» MATERIAL FOR THIS TASK
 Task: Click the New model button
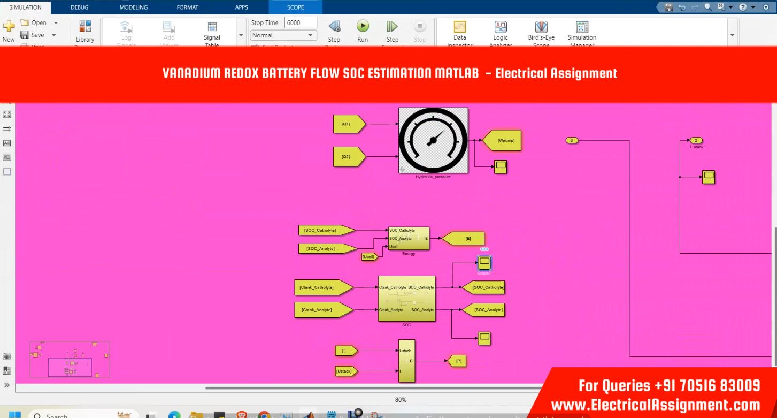(x=9, y=29)
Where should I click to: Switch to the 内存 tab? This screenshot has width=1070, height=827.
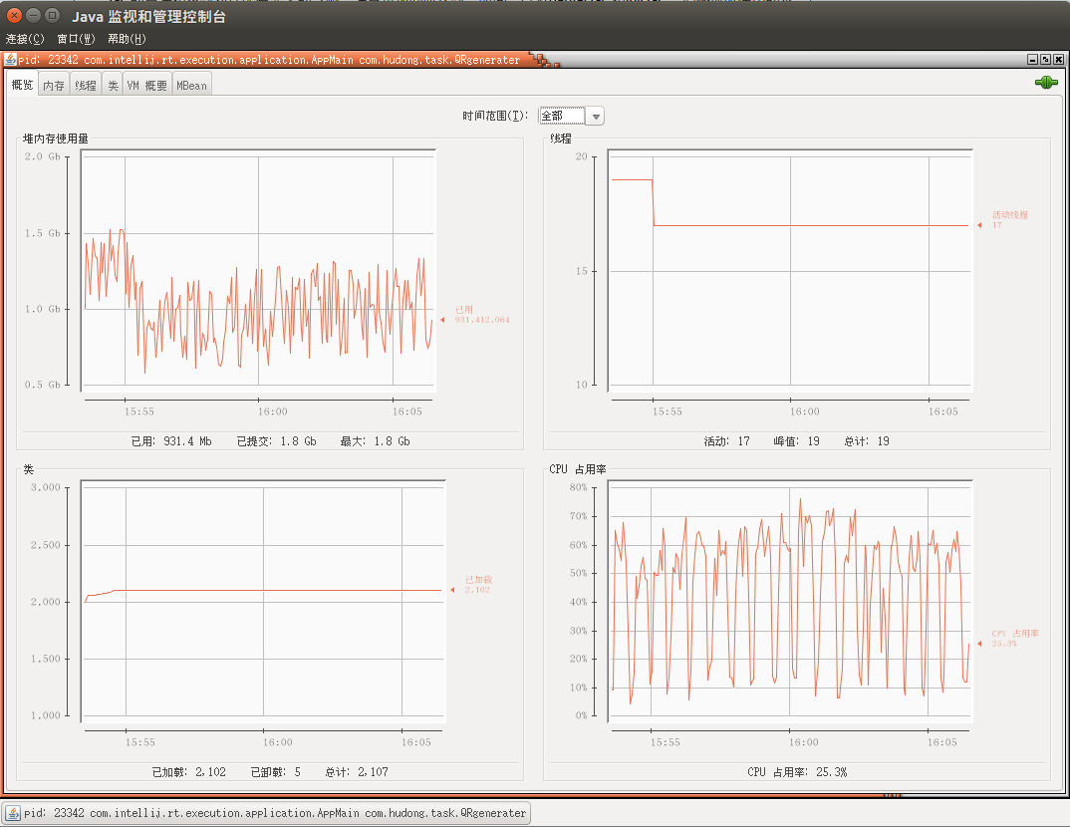[53, 86]
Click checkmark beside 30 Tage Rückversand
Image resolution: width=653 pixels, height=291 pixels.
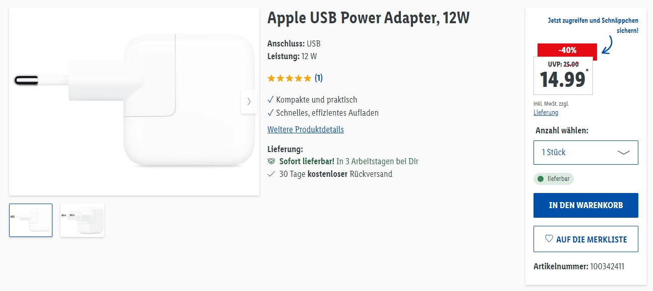coord(271,174)
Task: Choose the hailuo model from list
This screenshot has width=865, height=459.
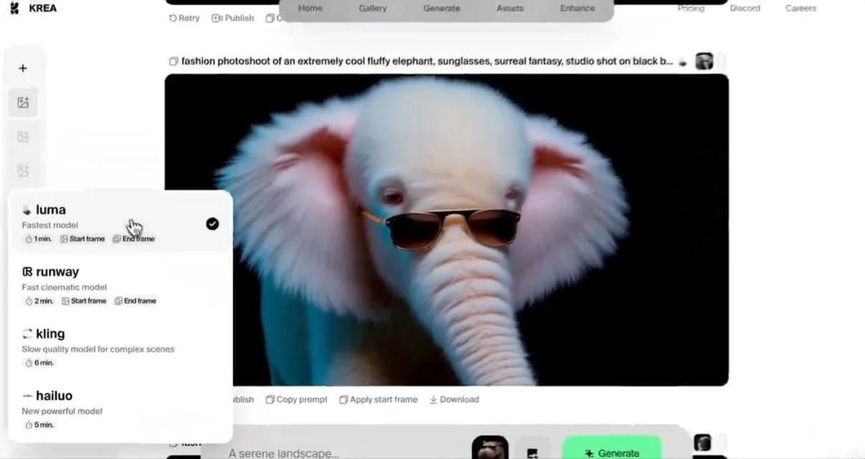Action: pyautogui.click(x=121, y=409)
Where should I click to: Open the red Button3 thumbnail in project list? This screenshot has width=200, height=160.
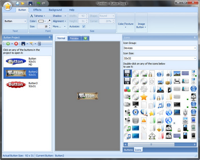(16, 84)
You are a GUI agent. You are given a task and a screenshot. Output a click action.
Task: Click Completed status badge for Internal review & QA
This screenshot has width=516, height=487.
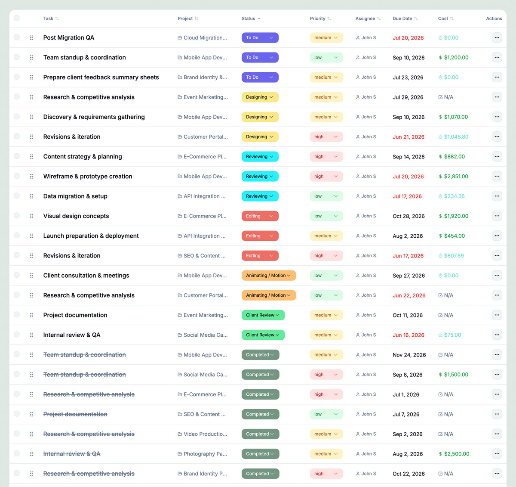tap(260, 454)
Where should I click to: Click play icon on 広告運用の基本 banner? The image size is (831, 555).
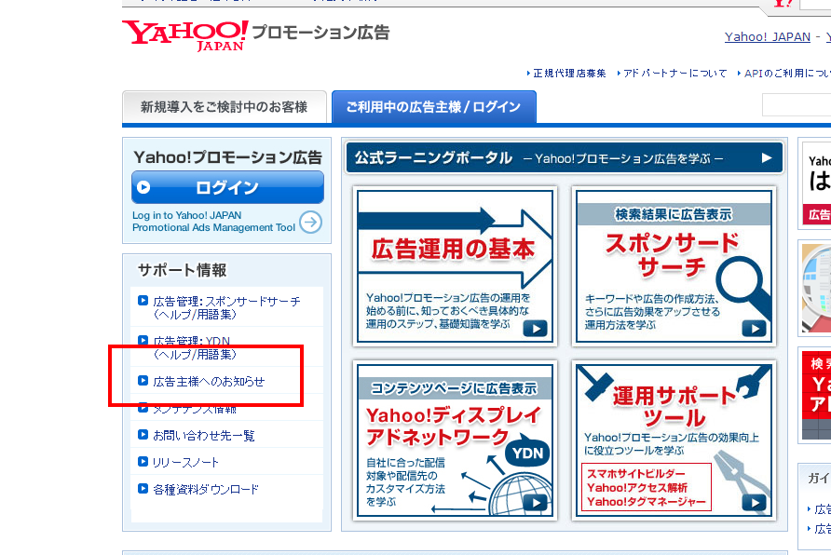tap(535, 328)
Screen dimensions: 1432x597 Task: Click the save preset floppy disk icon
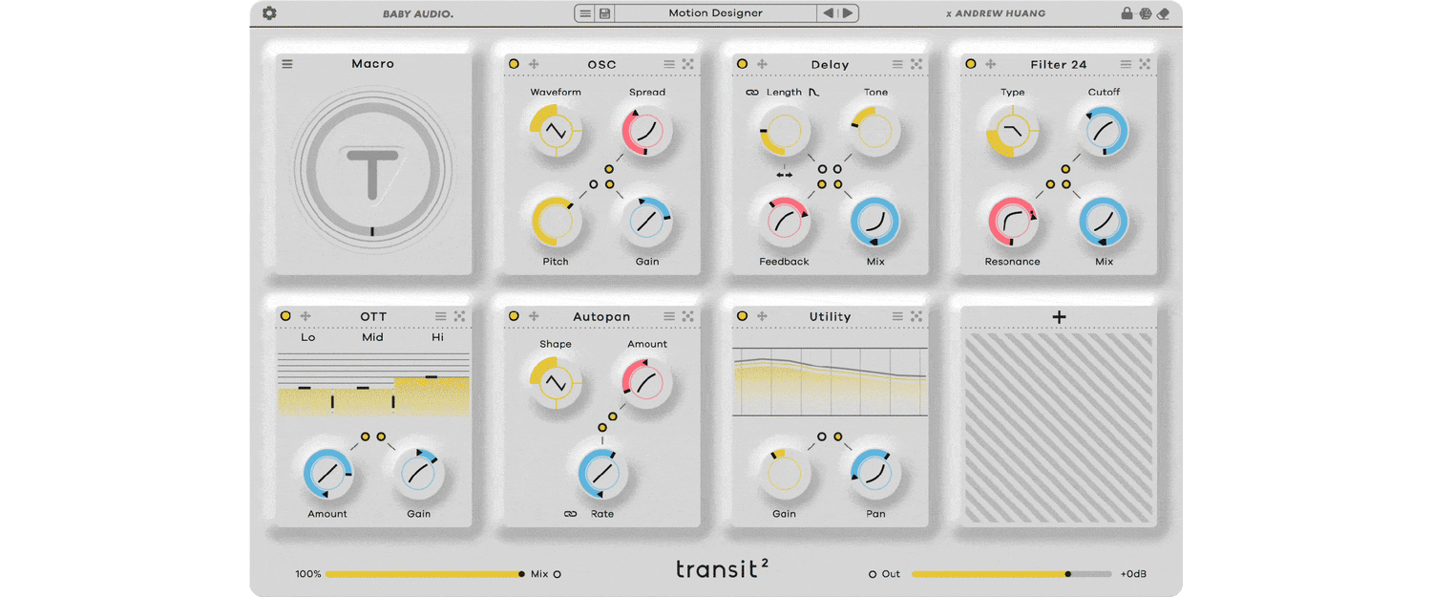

» ABOUT THIS EXERCISE
Everything from the line containing "Where should I click to: Click" through the last line of the entries is to be output exactly as written, minus any pictures.

» TASK SOLUTION
Where should I click to: Click play icon on 広告運用の基本 banner? The image size is (831, 555).
tap(535, 328)
Screen dimensions: 1432x597 Task: Click the save preset floppy disk icon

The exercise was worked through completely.